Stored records
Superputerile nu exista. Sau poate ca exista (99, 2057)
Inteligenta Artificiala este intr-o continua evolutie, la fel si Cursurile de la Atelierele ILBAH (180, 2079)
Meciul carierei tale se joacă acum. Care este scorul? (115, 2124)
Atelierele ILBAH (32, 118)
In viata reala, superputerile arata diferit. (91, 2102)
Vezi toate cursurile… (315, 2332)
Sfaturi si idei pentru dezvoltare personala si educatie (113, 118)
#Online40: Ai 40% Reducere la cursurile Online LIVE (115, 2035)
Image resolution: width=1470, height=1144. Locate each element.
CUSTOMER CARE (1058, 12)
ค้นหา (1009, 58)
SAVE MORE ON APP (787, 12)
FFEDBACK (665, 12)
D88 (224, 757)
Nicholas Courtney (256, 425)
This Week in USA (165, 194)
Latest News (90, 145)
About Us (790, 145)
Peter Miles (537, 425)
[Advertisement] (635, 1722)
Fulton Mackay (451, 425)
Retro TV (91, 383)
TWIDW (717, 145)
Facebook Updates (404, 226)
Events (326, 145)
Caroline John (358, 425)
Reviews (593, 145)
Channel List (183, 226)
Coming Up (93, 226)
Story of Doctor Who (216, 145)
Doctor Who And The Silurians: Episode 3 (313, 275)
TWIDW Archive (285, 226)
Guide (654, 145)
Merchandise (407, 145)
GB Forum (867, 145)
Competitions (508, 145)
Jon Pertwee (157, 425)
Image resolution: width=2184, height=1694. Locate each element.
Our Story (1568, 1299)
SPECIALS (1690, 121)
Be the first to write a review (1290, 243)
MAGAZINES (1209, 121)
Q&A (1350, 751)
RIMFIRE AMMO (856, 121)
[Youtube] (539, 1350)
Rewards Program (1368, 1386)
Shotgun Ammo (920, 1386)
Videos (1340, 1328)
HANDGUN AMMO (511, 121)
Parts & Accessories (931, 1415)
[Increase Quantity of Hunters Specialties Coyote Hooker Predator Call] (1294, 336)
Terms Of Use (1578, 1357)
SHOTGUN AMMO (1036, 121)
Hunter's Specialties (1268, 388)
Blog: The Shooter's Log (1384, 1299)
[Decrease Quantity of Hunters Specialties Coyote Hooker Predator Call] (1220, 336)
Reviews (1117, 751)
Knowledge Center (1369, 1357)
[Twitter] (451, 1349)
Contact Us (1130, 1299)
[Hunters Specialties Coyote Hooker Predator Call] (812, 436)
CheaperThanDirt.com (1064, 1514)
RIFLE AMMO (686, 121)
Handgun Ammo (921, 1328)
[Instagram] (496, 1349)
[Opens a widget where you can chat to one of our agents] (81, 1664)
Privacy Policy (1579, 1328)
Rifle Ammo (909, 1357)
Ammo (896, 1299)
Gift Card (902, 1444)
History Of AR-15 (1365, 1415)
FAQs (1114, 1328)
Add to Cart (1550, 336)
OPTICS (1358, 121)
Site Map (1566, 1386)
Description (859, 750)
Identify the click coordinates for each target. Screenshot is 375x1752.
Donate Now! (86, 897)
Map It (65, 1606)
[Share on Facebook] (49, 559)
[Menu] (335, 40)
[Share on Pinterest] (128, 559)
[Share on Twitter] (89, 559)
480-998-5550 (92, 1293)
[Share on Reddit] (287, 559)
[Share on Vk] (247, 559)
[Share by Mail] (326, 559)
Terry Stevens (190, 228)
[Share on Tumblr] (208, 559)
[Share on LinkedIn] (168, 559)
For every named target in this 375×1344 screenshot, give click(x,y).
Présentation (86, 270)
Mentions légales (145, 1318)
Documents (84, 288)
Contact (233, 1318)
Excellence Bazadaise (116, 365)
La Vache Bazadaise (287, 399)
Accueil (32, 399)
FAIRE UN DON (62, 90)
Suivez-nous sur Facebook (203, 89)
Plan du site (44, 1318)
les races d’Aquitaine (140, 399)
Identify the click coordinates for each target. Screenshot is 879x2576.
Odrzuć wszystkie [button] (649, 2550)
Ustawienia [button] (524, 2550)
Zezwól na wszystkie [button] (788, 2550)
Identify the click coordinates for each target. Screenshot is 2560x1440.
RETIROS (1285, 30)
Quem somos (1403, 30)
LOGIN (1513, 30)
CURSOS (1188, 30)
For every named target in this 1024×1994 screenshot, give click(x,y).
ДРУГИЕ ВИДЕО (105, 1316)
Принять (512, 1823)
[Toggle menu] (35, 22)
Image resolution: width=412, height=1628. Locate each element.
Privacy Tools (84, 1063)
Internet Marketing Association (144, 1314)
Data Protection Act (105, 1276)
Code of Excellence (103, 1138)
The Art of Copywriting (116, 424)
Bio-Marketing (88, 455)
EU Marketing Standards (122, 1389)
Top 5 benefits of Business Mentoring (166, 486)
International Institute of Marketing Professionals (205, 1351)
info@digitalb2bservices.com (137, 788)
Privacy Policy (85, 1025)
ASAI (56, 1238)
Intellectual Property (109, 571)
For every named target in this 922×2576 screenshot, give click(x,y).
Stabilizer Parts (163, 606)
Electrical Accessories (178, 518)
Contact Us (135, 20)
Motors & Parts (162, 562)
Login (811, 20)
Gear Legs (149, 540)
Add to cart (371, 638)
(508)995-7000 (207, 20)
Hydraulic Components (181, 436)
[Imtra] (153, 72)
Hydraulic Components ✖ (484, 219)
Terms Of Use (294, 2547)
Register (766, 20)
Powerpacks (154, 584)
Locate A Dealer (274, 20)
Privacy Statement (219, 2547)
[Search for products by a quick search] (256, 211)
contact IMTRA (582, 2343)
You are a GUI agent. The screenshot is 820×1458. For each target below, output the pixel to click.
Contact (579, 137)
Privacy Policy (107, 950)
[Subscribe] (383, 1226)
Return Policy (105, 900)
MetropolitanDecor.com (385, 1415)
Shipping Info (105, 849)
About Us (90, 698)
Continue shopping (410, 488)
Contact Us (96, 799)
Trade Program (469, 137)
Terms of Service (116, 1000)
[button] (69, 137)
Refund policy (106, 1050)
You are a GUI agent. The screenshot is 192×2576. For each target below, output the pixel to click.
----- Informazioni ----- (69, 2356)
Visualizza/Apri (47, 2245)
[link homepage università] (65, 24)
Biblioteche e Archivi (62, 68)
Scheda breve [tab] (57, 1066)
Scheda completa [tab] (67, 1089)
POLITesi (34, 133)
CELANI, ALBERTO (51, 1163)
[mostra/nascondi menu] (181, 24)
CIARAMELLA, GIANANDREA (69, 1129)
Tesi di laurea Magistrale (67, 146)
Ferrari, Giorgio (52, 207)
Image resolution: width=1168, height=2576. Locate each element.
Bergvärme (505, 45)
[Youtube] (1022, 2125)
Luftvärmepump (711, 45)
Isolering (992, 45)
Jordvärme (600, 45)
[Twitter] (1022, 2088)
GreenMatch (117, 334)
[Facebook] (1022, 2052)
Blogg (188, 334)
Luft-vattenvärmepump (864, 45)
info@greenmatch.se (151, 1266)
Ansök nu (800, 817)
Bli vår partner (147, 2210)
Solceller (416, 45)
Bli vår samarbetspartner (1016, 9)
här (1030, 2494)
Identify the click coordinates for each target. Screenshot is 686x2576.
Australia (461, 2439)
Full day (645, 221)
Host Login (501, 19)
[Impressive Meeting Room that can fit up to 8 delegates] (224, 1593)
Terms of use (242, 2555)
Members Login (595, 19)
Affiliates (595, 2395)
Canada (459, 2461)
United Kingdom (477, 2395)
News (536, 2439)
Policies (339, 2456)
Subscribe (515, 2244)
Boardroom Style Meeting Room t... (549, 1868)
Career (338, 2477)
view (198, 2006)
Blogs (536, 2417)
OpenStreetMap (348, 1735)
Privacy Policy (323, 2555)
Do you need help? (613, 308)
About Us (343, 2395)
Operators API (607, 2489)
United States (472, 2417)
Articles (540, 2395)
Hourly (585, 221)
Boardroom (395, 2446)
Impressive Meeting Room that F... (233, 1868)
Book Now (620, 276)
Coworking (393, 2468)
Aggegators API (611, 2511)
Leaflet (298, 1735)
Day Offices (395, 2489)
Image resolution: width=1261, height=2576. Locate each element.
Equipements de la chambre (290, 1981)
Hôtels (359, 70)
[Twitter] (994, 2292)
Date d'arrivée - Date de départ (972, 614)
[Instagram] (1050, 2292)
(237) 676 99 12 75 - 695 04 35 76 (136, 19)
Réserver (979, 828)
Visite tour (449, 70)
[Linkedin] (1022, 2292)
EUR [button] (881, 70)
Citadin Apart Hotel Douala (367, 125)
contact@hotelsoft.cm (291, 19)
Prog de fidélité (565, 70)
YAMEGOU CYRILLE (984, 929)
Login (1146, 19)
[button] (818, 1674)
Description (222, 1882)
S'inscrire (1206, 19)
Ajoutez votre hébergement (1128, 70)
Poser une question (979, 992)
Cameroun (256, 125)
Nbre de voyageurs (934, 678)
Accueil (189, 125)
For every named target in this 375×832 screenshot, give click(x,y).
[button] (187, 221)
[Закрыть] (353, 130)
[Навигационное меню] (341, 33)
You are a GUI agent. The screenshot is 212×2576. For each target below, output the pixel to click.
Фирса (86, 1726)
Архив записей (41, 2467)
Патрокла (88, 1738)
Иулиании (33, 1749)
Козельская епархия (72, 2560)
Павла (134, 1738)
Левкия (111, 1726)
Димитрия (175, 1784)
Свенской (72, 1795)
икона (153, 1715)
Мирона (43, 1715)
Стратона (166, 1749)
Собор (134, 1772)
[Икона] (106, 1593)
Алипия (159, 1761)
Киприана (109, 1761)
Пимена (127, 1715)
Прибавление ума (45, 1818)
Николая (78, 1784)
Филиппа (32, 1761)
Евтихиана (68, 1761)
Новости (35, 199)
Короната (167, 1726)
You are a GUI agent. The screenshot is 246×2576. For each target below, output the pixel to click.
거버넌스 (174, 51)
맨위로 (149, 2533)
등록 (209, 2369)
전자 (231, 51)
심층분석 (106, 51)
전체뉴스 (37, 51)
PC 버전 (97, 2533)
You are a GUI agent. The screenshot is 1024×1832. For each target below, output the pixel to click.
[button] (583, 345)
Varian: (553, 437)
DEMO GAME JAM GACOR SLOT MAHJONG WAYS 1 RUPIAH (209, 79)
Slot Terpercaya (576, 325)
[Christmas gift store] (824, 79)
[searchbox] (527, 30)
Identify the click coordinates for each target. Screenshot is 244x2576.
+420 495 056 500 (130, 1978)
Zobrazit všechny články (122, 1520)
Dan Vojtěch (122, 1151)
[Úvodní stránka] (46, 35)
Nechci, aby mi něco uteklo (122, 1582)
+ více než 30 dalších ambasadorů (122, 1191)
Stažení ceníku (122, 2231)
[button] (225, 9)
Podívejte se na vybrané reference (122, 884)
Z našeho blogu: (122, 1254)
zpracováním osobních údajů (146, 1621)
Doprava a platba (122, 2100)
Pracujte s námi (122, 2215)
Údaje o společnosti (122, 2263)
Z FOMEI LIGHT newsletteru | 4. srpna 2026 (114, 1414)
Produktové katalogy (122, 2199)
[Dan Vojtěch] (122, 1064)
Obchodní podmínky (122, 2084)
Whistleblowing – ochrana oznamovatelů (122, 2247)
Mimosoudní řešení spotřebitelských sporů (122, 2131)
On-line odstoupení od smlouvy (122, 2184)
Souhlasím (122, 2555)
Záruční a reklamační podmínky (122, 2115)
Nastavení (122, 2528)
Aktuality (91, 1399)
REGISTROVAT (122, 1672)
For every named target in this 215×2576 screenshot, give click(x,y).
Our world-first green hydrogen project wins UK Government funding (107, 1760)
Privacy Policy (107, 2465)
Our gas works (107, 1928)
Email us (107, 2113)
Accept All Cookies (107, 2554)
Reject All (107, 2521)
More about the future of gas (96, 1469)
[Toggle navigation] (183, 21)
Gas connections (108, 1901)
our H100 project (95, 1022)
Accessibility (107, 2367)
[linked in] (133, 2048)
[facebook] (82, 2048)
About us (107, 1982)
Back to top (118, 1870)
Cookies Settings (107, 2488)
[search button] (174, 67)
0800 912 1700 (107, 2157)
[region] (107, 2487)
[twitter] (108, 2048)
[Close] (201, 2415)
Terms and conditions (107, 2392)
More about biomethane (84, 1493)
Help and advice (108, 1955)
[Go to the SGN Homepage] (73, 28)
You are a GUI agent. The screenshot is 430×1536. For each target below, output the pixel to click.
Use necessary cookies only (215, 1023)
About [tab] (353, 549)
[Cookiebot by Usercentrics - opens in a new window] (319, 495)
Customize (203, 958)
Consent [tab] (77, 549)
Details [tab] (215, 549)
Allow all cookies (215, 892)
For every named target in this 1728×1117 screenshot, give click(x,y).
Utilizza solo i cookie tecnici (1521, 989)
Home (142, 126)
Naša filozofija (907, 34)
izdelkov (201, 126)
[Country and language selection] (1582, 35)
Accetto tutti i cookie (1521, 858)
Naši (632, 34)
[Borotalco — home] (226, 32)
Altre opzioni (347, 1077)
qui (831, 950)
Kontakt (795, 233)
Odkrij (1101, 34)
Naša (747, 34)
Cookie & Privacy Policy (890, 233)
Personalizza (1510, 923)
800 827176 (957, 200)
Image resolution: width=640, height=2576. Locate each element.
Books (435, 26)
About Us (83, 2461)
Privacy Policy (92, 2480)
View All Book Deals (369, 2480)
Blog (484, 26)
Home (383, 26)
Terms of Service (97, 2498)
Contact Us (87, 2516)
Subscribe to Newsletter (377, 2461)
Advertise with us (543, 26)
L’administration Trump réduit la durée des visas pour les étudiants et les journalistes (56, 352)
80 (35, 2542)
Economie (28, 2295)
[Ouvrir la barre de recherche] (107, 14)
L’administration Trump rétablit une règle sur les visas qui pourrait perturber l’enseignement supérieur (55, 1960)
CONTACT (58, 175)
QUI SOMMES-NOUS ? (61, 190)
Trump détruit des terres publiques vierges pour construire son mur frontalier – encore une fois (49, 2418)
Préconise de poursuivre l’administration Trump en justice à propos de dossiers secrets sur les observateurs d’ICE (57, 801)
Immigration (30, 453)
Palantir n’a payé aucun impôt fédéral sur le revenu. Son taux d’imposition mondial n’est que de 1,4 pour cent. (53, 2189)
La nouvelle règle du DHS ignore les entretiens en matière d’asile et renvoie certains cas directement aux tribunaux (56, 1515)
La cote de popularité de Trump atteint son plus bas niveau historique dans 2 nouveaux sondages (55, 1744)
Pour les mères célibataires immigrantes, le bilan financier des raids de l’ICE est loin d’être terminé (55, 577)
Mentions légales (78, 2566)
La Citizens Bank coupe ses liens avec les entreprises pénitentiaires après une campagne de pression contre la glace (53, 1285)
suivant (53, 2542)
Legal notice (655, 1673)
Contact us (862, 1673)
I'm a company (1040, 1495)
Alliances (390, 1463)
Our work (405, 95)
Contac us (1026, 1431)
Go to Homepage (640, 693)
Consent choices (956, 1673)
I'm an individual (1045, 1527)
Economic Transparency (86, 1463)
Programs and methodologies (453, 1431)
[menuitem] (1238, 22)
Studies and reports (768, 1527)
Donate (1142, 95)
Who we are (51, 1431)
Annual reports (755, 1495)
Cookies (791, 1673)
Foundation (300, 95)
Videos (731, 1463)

* YOUR OBJECTIVE *
Would you please copy exactly the part of the entries above that begins at the line containing "Palantir n’a payé" and ends at the line containing "La cote de popularité", both lines included?

* TASK RESULT *
Palantir n’a payé aucun impôt fédéral sur le revenu. Son taux d’imposition mondial n’est que de 1,4 pour cent. (53, 2189)
La nouvelle règle du DHS ignore les entretiens en matière d’asile et renvoie certains cas directement aux tribunaux (56, 1515)
La cote de popularité de Trump atteint son plus bas niveau historique dans 2 nouveaux sondages (55, 1744)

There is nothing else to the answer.